*Problem*
From the line containing "Task: Open the 4F page name link" onward to the last line of the data below, copy each line exactly and add nothing.

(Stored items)
= Beginning of Section =

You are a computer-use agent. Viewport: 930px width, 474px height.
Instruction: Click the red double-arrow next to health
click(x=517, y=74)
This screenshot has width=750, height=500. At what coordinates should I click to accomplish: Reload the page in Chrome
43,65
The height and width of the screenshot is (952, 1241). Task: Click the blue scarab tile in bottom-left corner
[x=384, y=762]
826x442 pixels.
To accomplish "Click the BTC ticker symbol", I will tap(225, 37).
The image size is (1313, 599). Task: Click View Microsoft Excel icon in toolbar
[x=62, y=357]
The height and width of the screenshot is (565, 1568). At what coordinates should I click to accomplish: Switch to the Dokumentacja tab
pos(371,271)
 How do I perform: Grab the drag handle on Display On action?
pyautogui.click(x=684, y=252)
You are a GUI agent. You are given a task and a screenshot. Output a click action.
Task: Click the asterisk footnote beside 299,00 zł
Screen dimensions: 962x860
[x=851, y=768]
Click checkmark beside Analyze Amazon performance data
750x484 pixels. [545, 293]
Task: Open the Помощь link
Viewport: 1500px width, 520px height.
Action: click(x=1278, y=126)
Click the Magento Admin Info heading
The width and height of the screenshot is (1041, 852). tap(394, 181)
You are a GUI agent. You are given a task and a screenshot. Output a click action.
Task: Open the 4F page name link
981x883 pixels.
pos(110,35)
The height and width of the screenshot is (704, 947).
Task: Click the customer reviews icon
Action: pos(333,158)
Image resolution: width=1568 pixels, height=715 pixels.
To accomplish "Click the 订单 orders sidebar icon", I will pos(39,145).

= End of Section =

*Answer box*
Task: Open the 4F page name link
981x883 pixels.
pos(110,35)
The height and width of the screenshot is (704, 947).
Task: Click the customer reviews icon
Action: pos(333,158)
Image resolution: width=1568 pixels, height=715 pixels.
To accomplish "Click the 订单 orders sidebar icon", I will pos(39,145).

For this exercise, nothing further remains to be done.